Even after the listing, if the company needs more capital, it can issue FPOs (Follow-on Public Offerings) to raise additional funds from the public.
On the other hand, once listed, the company's shares are publicly traded on the stock exchange. The SME stock exchange thus offers owners and investors a credible platform to exit from the company. Potential investors who are convinced of the company’s growth can buy shares and benefit from the increase in value.
8. Want to Build a Strong Brand Image
Does going public improve the brand image? Yes, the decision to go public undoubtedly increases brand value. Let’s understand how:
- Companies that are privately held tend to be less known, whereas listed companies have a high brand recognition. This is because such companies are well recognized in the outside world, i.e. they are more often in the news or media, which increases brand recognition to a great extent.
- Compliance with stringent regulatory procedures and disclosure by listed companies also increases the credibility of the company.
- Listed companies are easily recognizable to potential partners and business associates and can attract new investors. As the companies are known to a larger customer base, they can increase their market share in the industry. The listing itself also contributes to the company’s competitive strength, and companies with solid growth potential can attract potential investors.

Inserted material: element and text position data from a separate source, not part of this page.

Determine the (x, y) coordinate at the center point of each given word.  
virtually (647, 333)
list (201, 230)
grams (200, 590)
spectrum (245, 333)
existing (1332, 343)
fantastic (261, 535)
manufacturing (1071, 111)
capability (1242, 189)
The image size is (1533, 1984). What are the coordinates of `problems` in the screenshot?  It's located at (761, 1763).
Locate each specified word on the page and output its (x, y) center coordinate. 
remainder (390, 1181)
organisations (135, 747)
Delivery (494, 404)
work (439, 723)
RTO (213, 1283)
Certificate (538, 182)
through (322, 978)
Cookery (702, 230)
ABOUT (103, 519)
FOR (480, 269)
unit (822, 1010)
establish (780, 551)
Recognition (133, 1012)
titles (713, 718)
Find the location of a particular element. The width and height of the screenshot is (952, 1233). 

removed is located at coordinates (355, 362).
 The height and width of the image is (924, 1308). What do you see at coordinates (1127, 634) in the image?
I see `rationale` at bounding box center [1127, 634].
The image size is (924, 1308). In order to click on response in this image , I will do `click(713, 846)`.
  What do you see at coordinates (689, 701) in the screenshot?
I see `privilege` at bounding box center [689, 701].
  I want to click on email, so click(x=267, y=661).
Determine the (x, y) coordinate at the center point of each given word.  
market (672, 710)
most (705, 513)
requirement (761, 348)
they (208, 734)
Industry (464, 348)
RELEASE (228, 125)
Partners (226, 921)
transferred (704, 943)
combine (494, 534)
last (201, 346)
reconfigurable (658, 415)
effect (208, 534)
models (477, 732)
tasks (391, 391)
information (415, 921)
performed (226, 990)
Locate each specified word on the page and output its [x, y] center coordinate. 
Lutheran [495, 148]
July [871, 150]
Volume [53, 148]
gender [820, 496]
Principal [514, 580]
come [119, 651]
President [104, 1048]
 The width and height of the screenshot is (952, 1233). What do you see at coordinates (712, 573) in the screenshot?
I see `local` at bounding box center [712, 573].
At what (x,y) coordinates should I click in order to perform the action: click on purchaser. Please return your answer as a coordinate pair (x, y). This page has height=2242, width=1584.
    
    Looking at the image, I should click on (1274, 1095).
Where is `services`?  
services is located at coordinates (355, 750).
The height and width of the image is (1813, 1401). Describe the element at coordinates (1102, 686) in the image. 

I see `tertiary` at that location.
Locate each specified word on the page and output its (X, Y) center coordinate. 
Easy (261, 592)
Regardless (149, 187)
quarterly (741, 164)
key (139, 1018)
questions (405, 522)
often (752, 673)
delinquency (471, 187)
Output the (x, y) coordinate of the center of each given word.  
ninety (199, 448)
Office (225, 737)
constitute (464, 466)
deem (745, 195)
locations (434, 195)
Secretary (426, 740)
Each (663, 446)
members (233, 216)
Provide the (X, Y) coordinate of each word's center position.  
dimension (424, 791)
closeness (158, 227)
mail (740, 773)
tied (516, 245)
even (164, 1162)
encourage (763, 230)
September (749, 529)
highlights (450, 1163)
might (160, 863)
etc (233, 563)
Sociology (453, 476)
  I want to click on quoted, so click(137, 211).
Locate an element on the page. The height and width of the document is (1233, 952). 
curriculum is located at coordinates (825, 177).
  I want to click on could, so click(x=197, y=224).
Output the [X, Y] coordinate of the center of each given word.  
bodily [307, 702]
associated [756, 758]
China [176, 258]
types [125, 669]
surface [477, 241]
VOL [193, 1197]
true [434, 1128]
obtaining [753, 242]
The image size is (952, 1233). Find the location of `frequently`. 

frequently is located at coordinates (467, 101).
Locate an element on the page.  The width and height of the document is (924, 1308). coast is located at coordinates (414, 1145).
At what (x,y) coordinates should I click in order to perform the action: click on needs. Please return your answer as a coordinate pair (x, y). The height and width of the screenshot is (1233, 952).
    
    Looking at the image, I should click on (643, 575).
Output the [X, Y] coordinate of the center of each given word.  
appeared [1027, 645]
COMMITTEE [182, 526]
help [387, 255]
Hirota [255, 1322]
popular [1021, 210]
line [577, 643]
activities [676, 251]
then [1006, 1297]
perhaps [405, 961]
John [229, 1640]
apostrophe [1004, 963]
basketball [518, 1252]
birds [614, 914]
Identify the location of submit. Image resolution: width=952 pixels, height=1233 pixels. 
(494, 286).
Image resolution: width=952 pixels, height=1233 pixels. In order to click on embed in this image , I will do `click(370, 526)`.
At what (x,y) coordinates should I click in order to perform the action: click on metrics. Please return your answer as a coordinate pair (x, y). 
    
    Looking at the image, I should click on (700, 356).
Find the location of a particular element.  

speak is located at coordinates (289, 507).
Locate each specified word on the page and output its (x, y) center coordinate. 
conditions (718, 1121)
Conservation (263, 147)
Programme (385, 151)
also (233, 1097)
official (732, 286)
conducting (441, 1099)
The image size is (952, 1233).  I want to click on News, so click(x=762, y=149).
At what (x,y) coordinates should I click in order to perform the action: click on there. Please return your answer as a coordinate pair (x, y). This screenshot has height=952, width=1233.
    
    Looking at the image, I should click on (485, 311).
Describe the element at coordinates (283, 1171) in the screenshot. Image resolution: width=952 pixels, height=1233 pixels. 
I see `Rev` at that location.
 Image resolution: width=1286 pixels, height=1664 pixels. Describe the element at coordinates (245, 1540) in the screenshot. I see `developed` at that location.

Brand Building through SME IPO
9. Benefits of Employee Stock Option
SME owners who decide to take their company public can take advantage of employee stock options to retain talented workers.
Let’s first understand what an employee stock option (ESO) is.
Employee Stock Option, also known as Employee Stock Ownership Plan, is an employee benefit plan that gives them ownership rights in the company in the form of shares. Listed SMEs can offer stock options and other share-related incentives to their employees. When employees are offered such ownership incentives, they feel valued and an integral part of the company, which boosts employee engagement to an amazing extent and encourages them to stay with the company for the long term. This not only helps companies to retain talented workers but also to attract new talent.